Pero cuan equivocada estaba la perenne soñadora. Allí, mimetizados y agazapados, cual depredador al acecho de su presa,  persistían los viejos y nunca erradicados prejuicios. Los rencores. La intolerancia y el odio exacerbado a lo diferente. Y ahora, por añadidura, la envidia soterrada. Todo  estaba allí. Y aunque ahora en ocasiones y según en qué ambientes, velado bajo una pátina de elocuencia grandilocuente que pretendía querer justificar lo injustificable. Todo lo que había dejado al marchar, seguía allí. Y no es que en el  mundo de glamur en el que ahora vivía no coexistieran ese estado de cosas. Existía también individuos y grupúsculos intolerantes y xenófobos. Pero bajo un comportamiento comedido y barnizado todo ello bajo un capa de hipócrita educación y disimulo. Pero allí, en su lugar de origen, persistía tal cual se mostraba. Ahora aun quizá más brabucón y envalentonado.  Animado siempre por charlatanes de elocuencia superflua y sembradora de rencor y de odio. Y estos habladores, cultivadores de esa inquina exacerbada a lo diferente,  parecían haber proliferado como los hongos después de algunos días de vivificante lluvia otoñal.

 

-¡Está todo igual! –aseveró Aída decepcionada.

-¿Tú crees?

-¡No lo creo, lo afirmo!

-¡En que te basas para opinar así!

-¡Solo con ver las miradas! De reconvención unas. De indiferencia otras. De conmiseración las mas. Incluso algunas de asco mal disimulado.

 

-¡Yo creo que no has de ser tan suspicaz!

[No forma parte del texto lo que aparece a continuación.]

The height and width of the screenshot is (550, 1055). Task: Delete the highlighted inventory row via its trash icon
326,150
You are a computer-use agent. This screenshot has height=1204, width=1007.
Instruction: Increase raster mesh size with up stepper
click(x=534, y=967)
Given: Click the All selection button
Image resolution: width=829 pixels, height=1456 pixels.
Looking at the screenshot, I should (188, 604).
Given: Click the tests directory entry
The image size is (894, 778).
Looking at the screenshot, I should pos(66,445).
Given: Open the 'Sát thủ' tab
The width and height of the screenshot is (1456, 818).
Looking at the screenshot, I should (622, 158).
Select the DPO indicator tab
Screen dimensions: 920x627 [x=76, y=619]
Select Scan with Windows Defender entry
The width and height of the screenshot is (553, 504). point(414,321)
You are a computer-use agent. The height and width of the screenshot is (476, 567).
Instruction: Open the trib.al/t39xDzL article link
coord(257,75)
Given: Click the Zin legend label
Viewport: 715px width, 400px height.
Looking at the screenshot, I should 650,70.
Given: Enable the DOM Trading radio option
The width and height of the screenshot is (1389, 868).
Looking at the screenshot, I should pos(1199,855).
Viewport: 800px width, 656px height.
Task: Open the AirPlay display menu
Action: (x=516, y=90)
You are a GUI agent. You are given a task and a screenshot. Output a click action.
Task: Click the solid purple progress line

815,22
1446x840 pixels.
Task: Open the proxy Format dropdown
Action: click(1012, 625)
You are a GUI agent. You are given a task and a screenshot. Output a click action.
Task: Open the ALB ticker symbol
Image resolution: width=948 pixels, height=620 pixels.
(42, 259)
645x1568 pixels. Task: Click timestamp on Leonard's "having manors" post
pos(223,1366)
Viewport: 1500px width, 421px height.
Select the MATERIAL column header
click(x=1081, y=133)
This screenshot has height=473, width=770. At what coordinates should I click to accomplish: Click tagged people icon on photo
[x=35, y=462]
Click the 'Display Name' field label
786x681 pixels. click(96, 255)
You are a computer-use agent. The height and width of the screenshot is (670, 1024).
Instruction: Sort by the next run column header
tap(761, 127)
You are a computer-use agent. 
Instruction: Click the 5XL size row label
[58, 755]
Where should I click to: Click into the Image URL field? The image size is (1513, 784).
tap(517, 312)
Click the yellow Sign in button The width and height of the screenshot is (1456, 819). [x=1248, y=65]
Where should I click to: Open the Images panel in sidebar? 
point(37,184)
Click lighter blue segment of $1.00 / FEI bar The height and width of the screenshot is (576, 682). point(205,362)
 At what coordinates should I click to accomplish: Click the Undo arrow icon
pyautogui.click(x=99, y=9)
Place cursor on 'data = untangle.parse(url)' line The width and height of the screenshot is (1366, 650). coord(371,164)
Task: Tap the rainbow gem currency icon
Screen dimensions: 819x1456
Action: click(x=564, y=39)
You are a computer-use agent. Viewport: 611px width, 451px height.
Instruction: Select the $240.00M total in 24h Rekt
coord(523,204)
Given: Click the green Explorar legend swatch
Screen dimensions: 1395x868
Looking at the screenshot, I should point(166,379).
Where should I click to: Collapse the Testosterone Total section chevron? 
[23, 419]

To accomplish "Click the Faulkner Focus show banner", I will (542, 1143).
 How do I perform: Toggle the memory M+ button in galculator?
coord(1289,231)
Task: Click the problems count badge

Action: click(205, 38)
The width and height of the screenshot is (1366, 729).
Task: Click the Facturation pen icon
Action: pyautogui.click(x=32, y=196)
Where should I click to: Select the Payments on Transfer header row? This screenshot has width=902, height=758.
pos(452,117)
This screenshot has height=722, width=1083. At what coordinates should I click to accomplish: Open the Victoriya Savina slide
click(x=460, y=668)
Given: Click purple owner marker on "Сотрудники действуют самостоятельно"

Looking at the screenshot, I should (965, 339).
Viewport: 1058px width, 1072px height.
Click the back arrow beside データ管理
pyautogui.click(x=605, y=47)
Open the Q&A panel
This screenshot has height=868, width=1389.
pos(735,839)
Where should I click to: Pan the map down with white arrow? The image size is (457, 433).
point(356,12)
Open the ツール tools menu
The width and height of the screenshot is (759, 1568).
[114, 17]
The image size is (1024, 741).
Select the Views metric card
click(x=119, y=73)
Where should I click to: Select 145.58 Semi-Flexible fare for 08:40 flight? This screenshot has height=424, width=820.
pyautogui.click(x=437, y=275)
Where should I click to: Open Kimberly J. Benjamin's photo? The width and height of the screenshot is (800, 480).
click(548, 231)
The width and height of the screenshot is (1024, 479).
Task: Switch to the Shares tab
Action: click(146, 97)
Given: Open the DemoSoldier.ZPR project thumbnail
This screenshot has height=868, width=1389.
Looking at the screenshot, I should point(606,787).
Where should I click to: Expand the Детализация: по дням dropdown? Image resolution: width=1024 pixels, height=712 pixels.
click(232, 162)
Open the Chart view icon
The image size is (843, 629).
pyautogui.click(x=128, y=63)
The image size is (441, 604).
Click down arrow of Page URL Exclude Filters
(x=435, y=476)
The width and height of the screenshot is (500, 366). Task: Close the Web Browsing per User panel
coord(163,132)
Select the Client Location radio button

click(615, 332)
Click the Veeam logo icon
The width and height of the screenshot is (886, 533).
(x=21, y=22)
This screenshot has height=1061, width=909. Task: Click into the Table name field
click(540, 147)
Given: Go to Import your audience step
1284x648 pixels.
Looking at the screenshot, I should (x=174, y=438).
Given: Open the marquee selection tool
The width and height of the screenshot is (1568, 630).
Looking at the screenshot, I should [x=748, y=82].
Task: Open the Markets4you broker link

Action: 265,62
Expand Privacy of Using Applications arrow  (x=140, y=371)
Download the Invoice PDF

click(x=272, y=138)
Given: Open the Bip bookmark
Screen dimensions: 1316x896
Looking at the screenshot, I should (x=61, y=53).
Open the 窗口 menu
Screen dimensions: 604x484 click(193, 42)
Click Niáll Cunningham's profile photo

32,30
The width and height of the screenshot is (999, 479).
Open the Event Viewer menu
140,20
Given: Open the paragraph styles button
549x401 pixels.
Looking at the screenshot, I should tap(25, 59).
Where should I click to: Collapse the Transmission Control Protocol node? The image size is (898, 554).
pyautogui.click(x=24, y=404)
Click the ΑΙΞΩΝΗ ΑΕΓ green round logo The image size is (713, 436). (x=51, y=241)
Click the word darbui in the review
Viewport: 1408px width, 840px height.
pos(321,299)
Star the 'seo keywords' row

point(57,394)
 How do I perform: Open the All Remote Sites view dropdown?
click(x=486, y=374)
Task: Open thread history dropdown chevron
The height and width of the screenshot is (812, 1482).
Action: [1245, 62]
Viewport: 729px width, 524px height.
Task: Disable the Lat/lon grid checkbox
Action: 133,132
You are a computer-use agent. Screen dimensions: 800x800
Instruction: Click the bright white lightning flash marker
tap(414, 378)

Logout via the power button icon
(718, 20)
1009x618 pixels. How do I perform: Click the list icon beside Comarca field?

-¡Como se nota que tú no has vivido lo que yo he vivido aquí!

-¡No te muestres tan pesimista, ni dejes que te condicionen tus recuerdos! –aconsejó su compañera intentando que Aida afrontara la situación desde una perspectiva lo más objetiva posible.

-¡Es algo paradójico! Cuando vivía aquí,  cada momento del día soñaba con marcharme lejos. Y cuando estuve lejos,  cada momento del día soñé con volver. -¿No te parecen un sinsentido todos mis sueños? ¡Adiós para siempre mi mundo de ensueños! –se despidió Aída con la desilusión dibujada en su mirada que no podía dejar de ser soñadora, pero que  ahora se mostraba a la vez desengañada y triste.